Excerpt:
That suggests that we can’t do much better, if we’re going for small sets, than what we’ve done already. (Well, we could make $G$ act on the centre of the cube, but that’s a trivial action, so uninteresting.) But let’s remember the second idea we had, which was to observe that certain relationships between points are preserved by the transformations in $G$. In the case of the previous action, we noted that opposite points go to opposite points, which led us to split them up into three pairs.

We can do exactly the same with a different set of segments, this time the four segments that join a vertex of the cube to the opposite vertex. It’s clear that $G$ acts on these four main diagonals, so what does that tell us about $G$?

Let’s think first of all about whether the action is faithful. Is there any symmetry of the cube that is not the identity but that nevertheless preserves all four diagonals? Yes there is: the function that takes each point to the opposite point, which is sometimes called reflection through the centre. (If your cube is sitting in $\mathbb{R}^3$ with its centre at the origin, then the symmetry is the map that takes each vector $x$ to $-x$.) A bit of further thought reveals that this is the only map, apart from the identity, that preserves the four diagonals. To see why, note that each vertex must go either to itself or to the opposite vertex. Since neighbouring vertices must also go to neighbouring vertices, once you’ve decided where one vertex goes, you’ve decided where all its neighbours go, and all their neighbours, and all their neighbours — which has ended up including all vertices.

So the kernel of the action of $G$ on the four diagonals is the cyclic group $C_2$. What about its image? That is, which permutations of the four diagonals can arise if you perform a symmetry of the cube?

A preliminary question we might ask ourselves is whether there are any restrictions at all. The way I like to approach a question like this is to ask myself whether there are any relationships that sometimes hold and sometimes don’t. That’s a bit of a vague statement (deliberately, because the idea works quite generally), but we get a good example of it if we go back to the set of eight vertices. Why can’t we permute them arbitrarily? Because some pairs of vertices are next to each other and others aren’t. Some pairs of vertices are opposite each other and others aren’t. These relationships are preserved by the symmetries of a cube, so we can’t, for instance, take two neighbouring vertices to two vertices that are not next to each other.

This doesn’t seem to work with diagonals, since for every pair of diagonals you can find two opposite edges such that the two diagonals join their two end points (making, with the edges themselves, a kind of bow-tie shape). That doesn’t prove that we can get all permutations of the diagonals, but it starts to suggest it, so let’s look in the other direction.

Requirement: Resume the passage on the cube's symmetry group, picking up right after its final sentence.

Given data:
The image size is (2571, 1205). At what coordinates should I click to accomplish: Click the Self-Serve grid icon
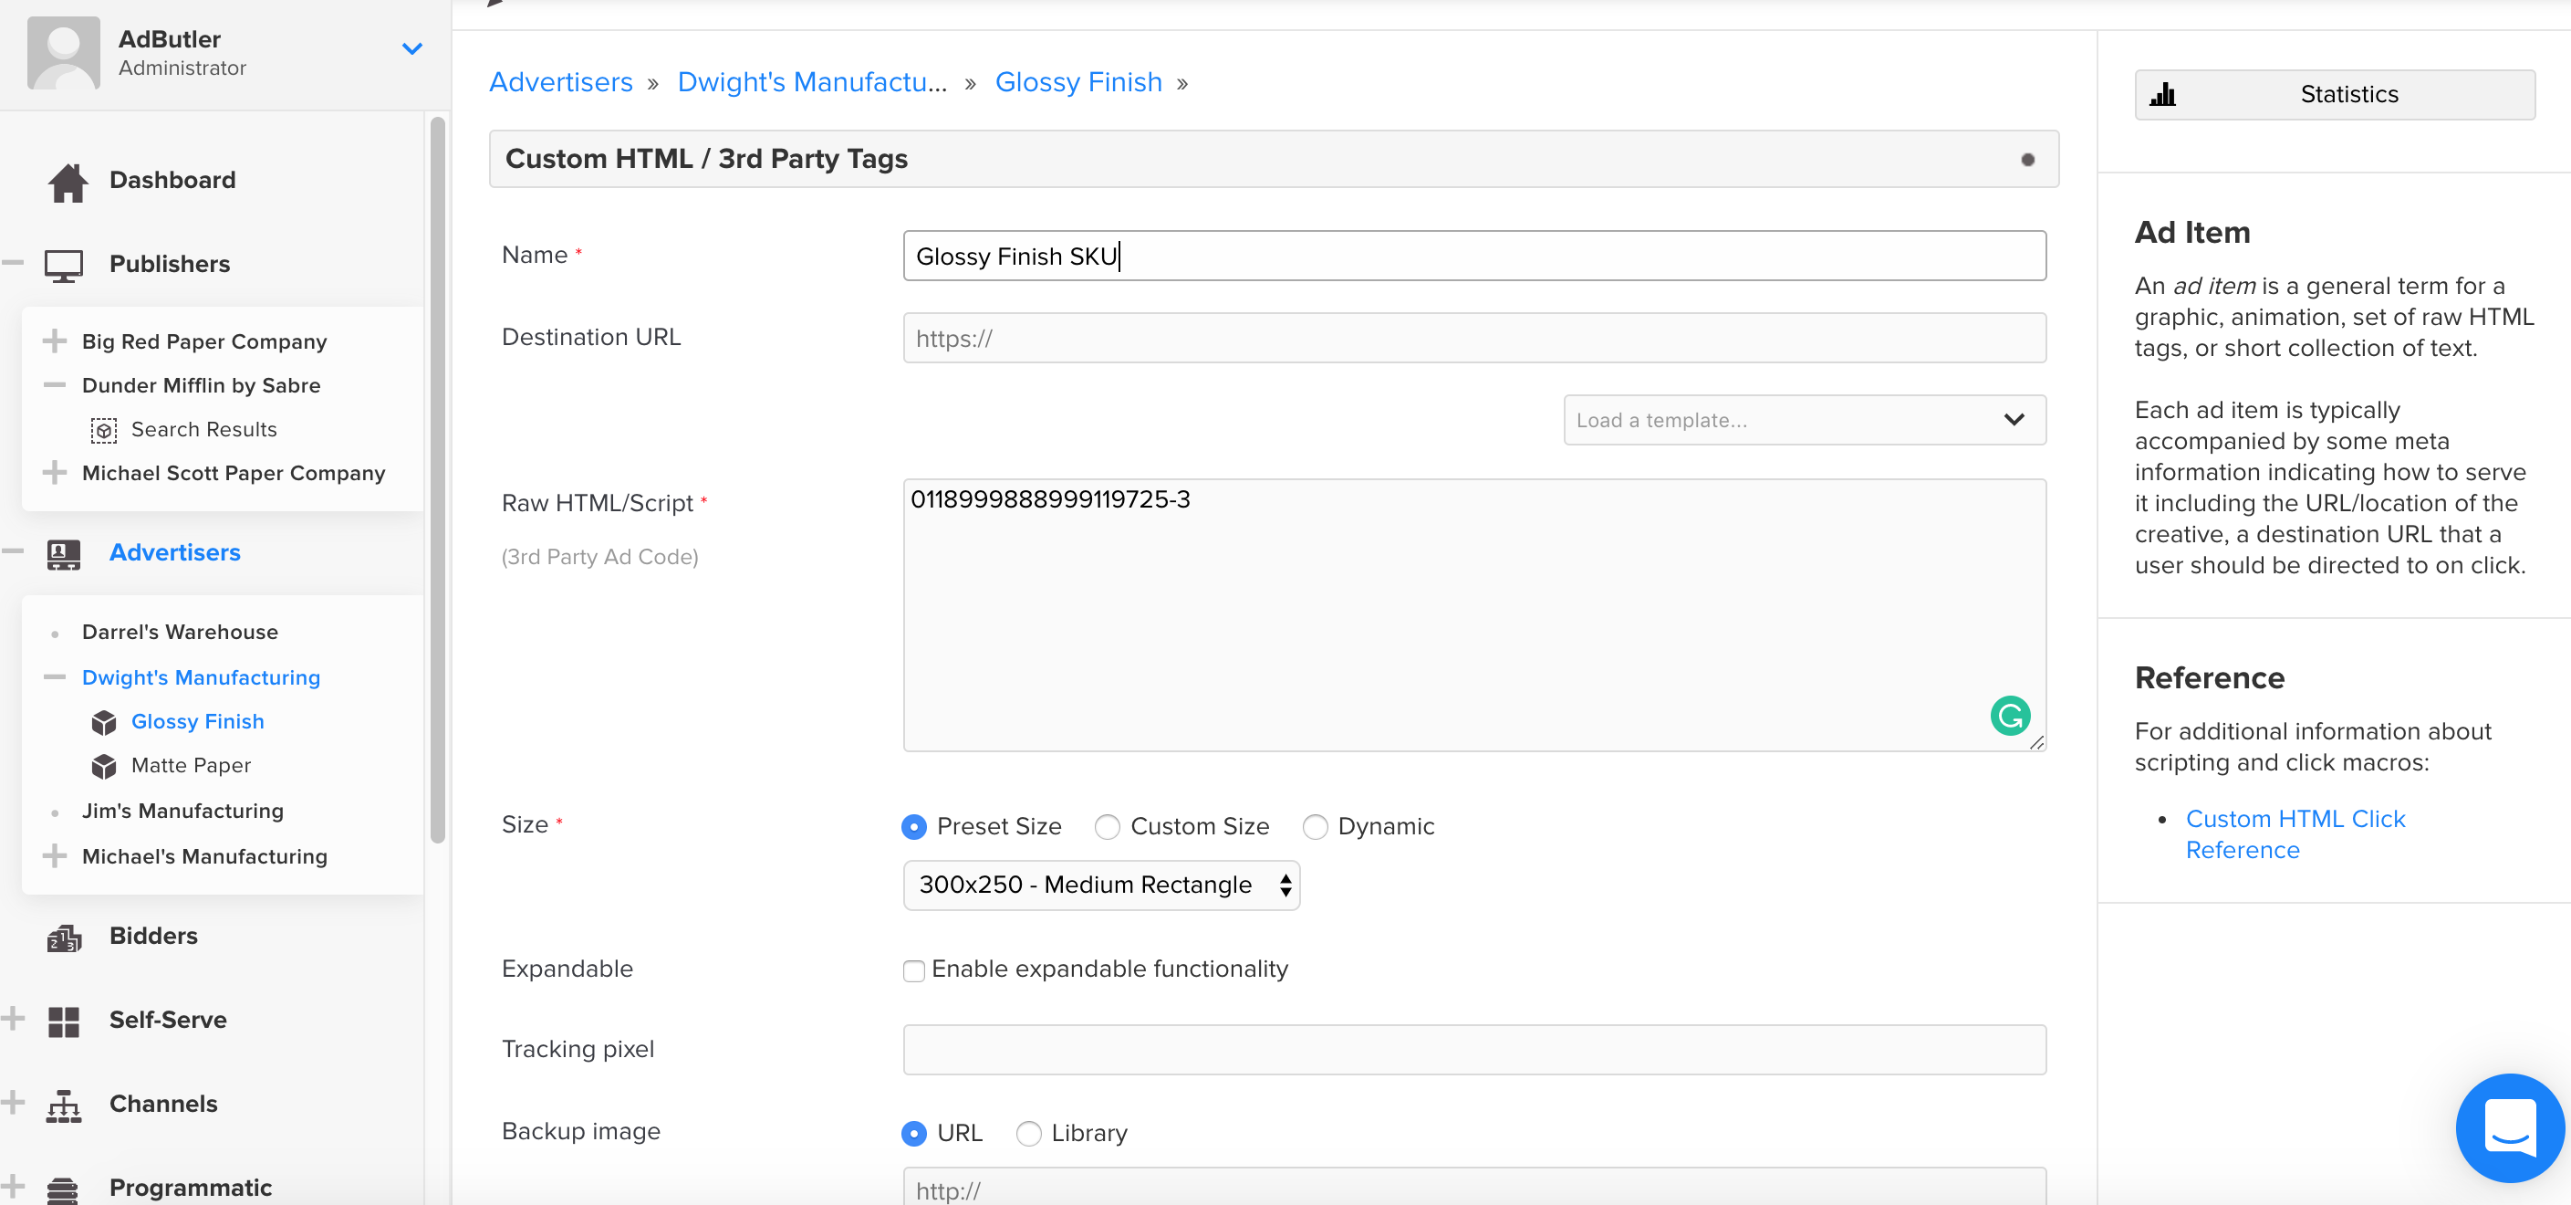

Final answer:
If you want to show that you can get an arbitrary permutation, then a good way of doing it is to show that you can get all transpositions, since these generate the symmetric group. So we find ourselves asking this: given two main diagonals of the cube, is there a symmetry that exchanges those diagonals and sends the other two diagonals to themselves? You might like to draw a picture here, but let me try to explain in words why the answer is yes. You take the plane that contains the other two diagonals and reflect in it. That obviously keeps the other two diagonals where they were, and it must interchange the two diagonals you want to exchange, since otherwise the map would have to be the identity by the argument we used earlier to identify the kernel of the action of $G$ on the diagonals. (Alternatively, just check that this reflection really does swap the diagonals it’s supposed to swap.)

A reflection isn’t the only way of swapping just two diagonals. Indeed, it can’t be because the kernel of the action is non-trivial. Since we know what the kernel is, we know that minus the reflection we’ve just defined must also swap the two diagonals. A more geometrical way of thinking of it is as a half turn about an axis perpendicular to the plane that contains the two diagonals you want to send to themselves.

We have now shown that the image of the action is the permutation group of the four diagonals, so it is isomorphic to $S_4$. By the isomorphism theorem, we find that $G/C_2=S_4$.

The fact that this particular copy of $C_2$ (consisting of the identity and the map that sends every point to the opposite point) is a normal subgroup of $G$ is easy to see directly, since it is given by the matrix $-I$ (where $I$ is the $3\times 3$ identity matrix), which commutes with all other $3\times 3$ matrices. Because of that, it follows that in this case we can “multiply through” and see that $G$ is isomorphic to $C_2\times S_4$. [Edit: that’s not quite enough of a reason — see Greg Martin’s comment below and my response to it.] Moreover, every symmetry of the cube is plus or minus a rotation, so the rotation group of the cube is isomorphic to $S_4$, a fact we can see another way by noting that the rotation group also acts on the four main diagonals, this time faithfully, and the image of the action is $S_4$.

I invite you to think how you might see that the group of rotations of the cube is isomorphic to $S_4$ without using the concept of group actions. If you see an easy argument, then let me know. But it’s sort of obvious that if you want to see it, then the best way is to find a set of four objects that the rotations permute.

Have we exhausted the interesting actions that we can build out of the action of $G$ on the cube? I’m afraid not. Recall that our techniques so far are these.

(i) Consider the action of $G$ on the orbit of a point (ideally chosen in a nice “symmetrical place” so that its orbit isn’t too big).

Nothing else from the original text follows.